Are you kidding me? As if seeing Dusk again wasn’t bad enough, someone else is coming?

“Don’t move,” whispers Riley. “Whatever you do, don’t move.”

I freeze. When it comes to the shadows, Riley’s the pro here. If she says ‘don’t move’, call me a Helen-statue. I’m not going anywhere.

“Can they see us?”

More importantly, can Dusk?

“Depends.”

“What does that mean?”

“I’ve done this a couple of times. Humans can’t see through my shadows, not unless they’re immune to glamour. With a seeing stone, yes. But the fae? Like I said, it depends.”

“Great.”

“Shh.”

Great.

It must work because, a few seconds later, when another Unseelie appears at the mouth of the path, he glides right past where we’re hiding without a second look. I wait until he’s gone far enough away before I let out a tiny sigh of relief.

I don’t know this fae, not really, but I have a sinking suspicion that I really, really hope is wrong. Especially when he heads toward Dusk. He stops next to the guard, starting a conversation.

So that’s what Dusk was waiting for.

Though it’s probably the last thing I want to do, I convince Riley to move us just a little closer. It takes a little bit of risky whispering and some shitty charades before she catches on, but she gives in, shifting us through the shadows until we’re about six or seven feet away from the two fae.

Because the night is so silent, and the fae don’t expect that anyone is eavesdropping on them, as soon as we slip out of the shadows—and, thankfully, the trip was short enough that it doesn’t affect me like before—their voices carry over to us.

“How is the prisoner?”

“I thought you said he only just arrived in Faerie.”

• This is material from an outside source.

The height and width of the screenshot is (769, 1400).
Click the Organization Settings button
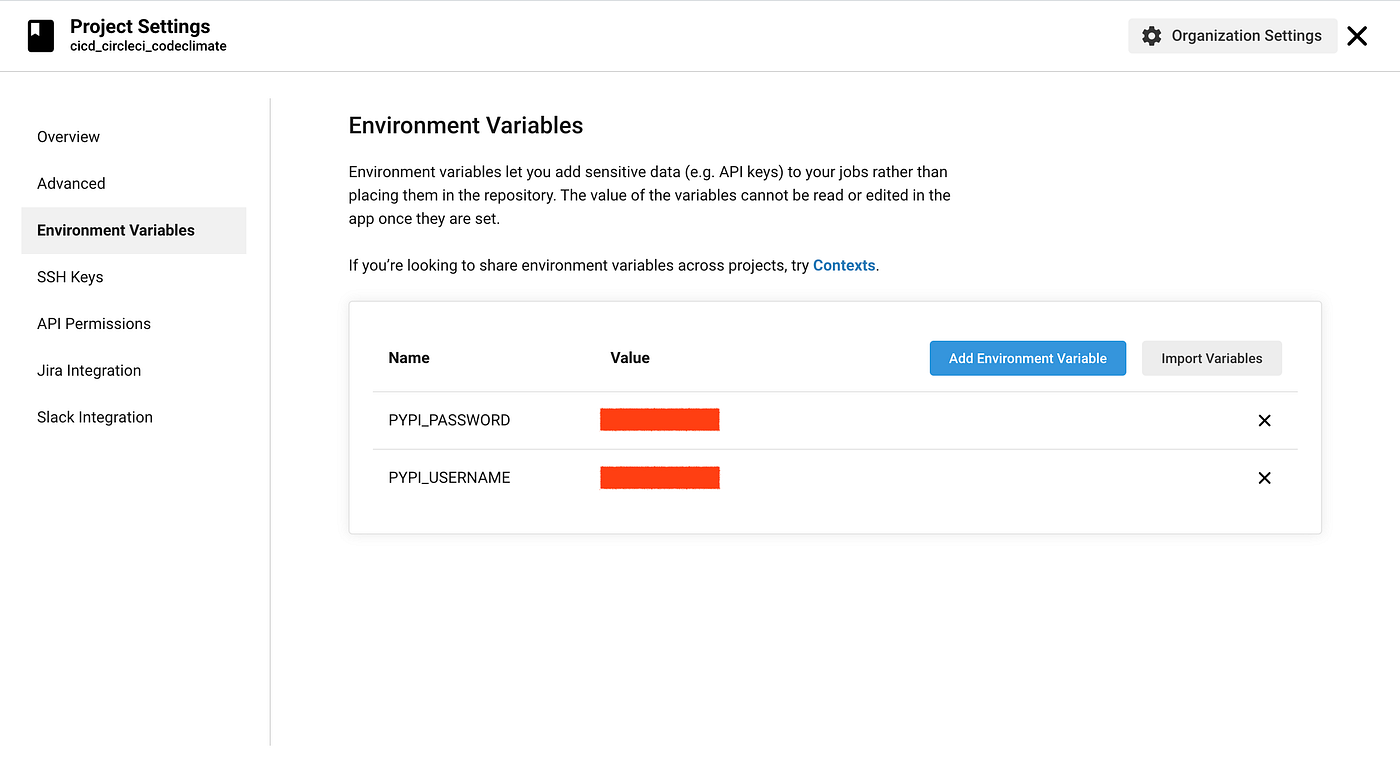point(1232,35)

“I did. Those I sent to the Iron to retrieve him failed, but it hasn’t been that long since the human crossed the veil. It took more time than I hoped for him to find his way to our Court, but the mistress of Fate is never wrong, Dusk. Now we have him.”

“We do,” drawls Dusk, “but he’s not acting like an oblivious human. Someone’s trained him. He refused to eat. And when I ordered him to give up his touch, he refused that, too, Nyx.”

Trained him?

Oh my god.

Dusk means me, doesn’t he? I did. I’m the one who warned Jim about the touch, and faerie food, and his true name.

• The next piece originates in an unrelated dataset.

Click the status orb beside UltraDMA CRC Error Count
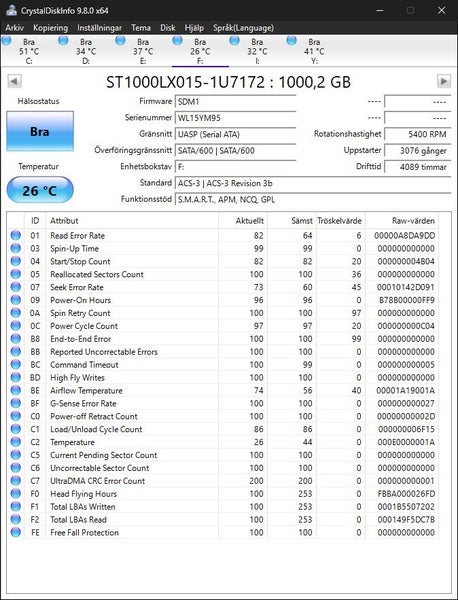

If he’s the prisoner Dusk’s talking about—and he has to be—then he actually listened to me. I just… I’m hoping that he doesn’t get in trouble for not listening to the fae guards in there instead. In Siúcra, the punishments included going hungry and being thrown to the shadows in the oubliette. But that’s a Seelie prison.

What happens inside of an Unseelie jail?

The other fae—Nyx—looks down his nose at Dusk. Whoever he is, based on his attitude and his elaborate black outfit with the silver accents, he’s clearly more important than a prison guard, fae or not.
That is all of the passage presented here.